Exercise
All the data beneath this line is to be reproduced exactly.

Exercise input
☆ ☆ ☆ ☆ ☆ ☆ ☆
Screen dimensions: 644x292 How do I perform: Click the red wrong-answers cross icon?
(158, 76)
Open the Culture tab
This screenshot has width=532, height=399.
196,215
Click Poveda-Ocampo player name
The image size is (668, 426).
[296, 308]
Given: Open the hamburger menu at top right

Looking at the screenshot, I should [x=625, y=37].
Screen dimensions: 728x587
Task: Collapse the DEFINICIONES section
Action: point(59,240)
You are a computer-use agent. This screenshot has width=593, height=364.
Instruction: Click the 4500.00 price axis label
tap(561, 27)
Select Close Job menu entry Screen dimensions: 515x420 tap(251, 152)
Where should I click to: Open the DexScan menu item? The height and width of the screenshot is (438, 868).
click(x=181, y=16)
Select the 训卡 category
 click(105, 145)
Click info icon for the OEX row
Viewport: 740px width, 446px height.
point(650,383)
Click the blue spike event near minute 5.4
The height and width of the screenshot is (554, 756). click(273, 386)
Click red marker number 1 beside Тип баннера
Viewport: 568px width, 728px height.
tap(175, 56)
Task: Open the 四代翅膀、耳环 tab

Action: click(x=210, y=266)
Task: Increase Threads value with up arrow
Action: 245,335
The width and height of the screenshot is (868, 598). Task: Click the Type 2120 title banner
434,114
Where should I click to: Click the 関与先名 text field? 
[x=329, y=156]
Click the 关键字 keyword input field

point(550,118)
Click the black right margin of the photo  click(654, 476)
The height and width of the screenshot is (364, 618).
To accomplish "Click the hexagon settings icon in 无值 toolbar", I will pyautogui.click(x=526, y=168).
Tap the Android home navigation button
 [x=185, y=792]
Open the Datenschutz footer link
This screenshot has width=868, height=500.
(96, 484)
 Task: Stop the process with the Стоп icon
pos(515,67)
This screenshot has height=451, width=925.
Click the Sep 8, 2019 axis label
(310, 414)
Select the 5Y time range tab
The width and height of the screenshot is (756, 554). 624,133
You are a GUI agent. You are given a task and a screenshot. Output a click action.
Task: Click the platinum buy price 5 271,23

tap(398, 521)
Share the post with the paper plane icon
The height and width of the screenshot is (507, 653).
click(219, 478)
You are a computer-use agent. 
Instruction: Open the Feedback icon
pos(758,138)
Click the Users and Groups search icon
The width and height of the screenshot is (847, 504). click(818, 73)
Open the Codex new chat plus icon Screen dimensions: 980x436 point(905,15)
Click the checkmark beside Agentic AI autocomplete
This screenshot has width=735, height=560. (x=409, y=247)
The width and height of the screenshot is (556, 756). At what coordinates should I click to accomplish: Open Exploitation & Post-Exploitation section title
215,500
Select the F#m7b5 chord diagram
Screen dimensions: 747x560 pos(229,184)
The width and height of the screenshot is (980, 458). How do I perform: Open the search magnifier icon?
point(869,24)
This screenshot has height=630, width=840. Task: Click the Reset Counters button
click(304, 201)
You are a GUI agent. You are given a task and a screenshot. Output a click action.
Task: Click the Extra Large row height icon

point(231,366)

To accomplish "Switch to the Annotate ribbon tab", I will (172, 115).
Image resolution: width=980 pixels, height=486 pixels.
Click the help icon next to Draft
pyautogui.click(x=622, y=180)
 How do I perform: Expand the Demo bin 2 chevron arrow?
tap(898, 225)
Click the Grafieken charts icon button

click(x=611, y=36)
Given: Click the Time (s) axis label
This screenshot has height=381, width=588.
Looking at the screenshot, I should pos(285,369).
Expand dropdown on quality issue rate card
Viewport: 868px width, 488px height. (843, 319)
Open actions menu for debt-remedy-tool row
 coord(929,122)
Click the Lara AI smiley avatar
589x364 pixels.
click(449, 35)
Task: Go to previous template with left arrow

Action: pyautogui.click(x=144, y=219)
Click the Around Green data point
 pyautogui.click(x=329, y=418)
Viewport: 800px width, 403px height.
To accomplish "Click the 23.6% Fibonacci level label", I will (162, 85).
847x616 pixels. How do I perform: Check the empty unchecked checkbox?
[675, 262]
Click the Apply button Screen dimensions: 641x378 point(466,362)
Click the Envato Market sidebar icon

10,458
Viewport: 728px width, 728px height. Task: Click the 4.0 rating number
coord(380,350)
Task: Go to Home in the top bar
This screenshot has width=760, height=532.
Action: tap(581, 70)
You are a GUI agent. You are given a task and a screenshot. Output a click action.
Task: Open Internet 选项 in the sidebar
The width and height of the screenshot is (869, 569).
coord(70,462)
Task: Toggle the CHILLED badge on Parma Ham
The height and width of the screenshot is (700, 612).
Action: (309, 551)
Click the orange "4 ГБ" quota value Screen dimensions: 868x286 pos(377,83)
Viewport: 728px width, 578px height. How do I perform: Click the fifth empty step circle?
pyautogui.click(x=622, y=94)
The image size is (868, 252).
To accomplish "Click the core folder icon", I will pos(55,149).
☆ ☆ ☆ ☆ ☆ ☆ ☆
Reply to the exercise
Screen dimensions: 644x292 How do I perform: Click the red wrong-answers cross icon?
(158, 76)
Open the Culture tab
This screenshot has width=532, height=399.
196,215
Click Poveda-Ocampo player name
The image size is (668, 426).
[296, 308]
Given: Open the hamburger menu at top right

Looking at the screenshot, I should [x=625, y=37].
Screen dimensions: 728x587
Task: Collapse the DEFINICIONES section
Action: point(59,240)
You are a computer-use agent. This screenshot has width=593, height=364.
Instruction: Click the 4500.00 price axis label
tap(561, 27)
Select Close Job menu entry Screen dimensions: 515x420 tap(251, 152)
Where should I click to: Open the DexScan menu item? The height and width of the screenshot is (438, 868).
click(x=181, y=16)
Select the 训卡 category
 click(105, 145)
Click info icon for the OEX row
Viewport: 740px width, 446px height.
point(650,383)
Click the blue spike event near minute 5.4
The height and width of the screenshot is (554, 756). click(273, 386)
Click red marker number 1 beside Тип баннера
Viewport: 568px width, 728px height.
tap(175, 56)
Task: Open the 四代翅膀、耳环 tab

Action: click(x=210, y=266)
Task: Increase Threads value with up arrow
Action: 245,335
The width and height of the screenshot is (868, 598). Task: Click the Type 2120 title banner
434,114
Where should I click to: Click the 関与先名 text field? 
[x=329, y=156]
Click the 关键字 keyword input field

point(550,118)
Click the black right margin of the photo  click(654, 476)
The height and width of the screenshot is (364, 618).
To accomplish "Click the hexagon settings icon in 无值 toolbar", I will pyautogui.click(x=526, y=168).
Tap the Android home navigation button
 [x=185, y=792]
Open the Datenschutz footer link
This screenshot has width=868, height=500.
(96, 484)
 Task: Stop the process with the Стоп icon
pos(515,67)
This screenshot has height=451, width=925.
Click the Sep 8, 2019 axis label
(310, 414)
Select the 5Y time range tab
The width and height of the screenshot is (756, 554). 624,133
You are a GUI agent. You are given a task and a screenshot. Output a click action.
Task: Click the platinum buy price 5 271,23

tap(398, 521)
Share the post with the paper plane icon
The height and width of the screenshot is (507, 653).
click(219, 478)
You are a computer-use agent. 
Instruction: Open the Feedback icon
pos(758,138)
Click the Users and Groups search icon
The width and height of the screenshot is (847, 504). click(818, 73)
Open the Codex new chat plus icon Screen dimensions: 980x436 point(905,15)
Click the checkmark beside Agentic AI autocomplete
This screenshot has width=735, height=560. (x=409, y=247)
The width and height of the screenshot is (556, 756). At what coordinates should I click to accomplish: Open Exploitation & Post-Exploitation section title
215,500
Select the F#m7b5 chord diagram
Screen dimensions: 747x560 pos(229,184)
The width and height of the screenshot is (980, 458). How do I perform: Open the search magnifier icon?
point(869,24)
This screenshot has height=630, width=840. Task: Click the Reset Counters button
click(304, 201)
You are a GUI agent. You are given a task and a screenshot. Output a click action.
Task: Click the Extra Large row height icon

point(231,366)

To accomplish "Switch to the Annotate ribbon tab", I will (172, 115).
Image resolution: width=980 pixels, height=486 pixels.
Click the help icon next to Draft
pyautogui.click(x=622, y=180)
 How do I perform: Expand the Demo bin 2 chevron arrow?
tap(898, 225)
Click the Grafieken charts icon button

click(x=611, y=36)
Given: Click the Time (s) axis label
This screenshot has height=381, width=588.
Looking at the screenshot, I should pos(285,369).
Expand dropdown on quality issue rate card
Viewport: 868px width, 488px height. (843, 319)
Open actions menu for debt-remedy-tool row
 coord(929,122)
Click the Lara AI smiley avatar
589x364 pixels.
click(449, 35)
Task: Go to previous template with left arrow

Action: pyautogui.click(x=144, y=219)
Click the Around Green data point
 pyautogui.click(x=329, y=418)
Viewport: 800px width, 403px height.
To accomplish "Click the 23.6% Fibonacci level label", I will (162, 85).
847x616 pixels. How do I perform: Check the empty unchecked checkbox?
[675, 262]
Click the Apply button Screen dimensions: 641x378 point(466,362)
Click the Envato Market sidebar icon

10,458
Viewport: 728px width, 728px height. Task: Click the 4.0 rating number
coord(380,350)
Task: Go to Home in the top bar
This screenshot has width=760, height=532.
Action: tap(581, 70)
You are a GUI agent. You are given a task and a screenshot. Output a click action.
Task: Open Internet 选项 in the sidebar
The width and height of the screenshot is (869, 569).
coord(70,462)
Task: Toggle the CHILLED badge on Parma Ham
The height and width of the screenshot is (700, 612).
Action: (309, 551)
Click the orange "4 ГБ" quota value Screen dimensions: 868x286 pos(377,83)
Viewport: 728px width, 578px height. How do I perform: Click the fifth empty step circle?
pyautogui.click(x=622, y=94)
The image size is (868, 252).
To accomplish "Click the core folder icon", I will pos(55,149).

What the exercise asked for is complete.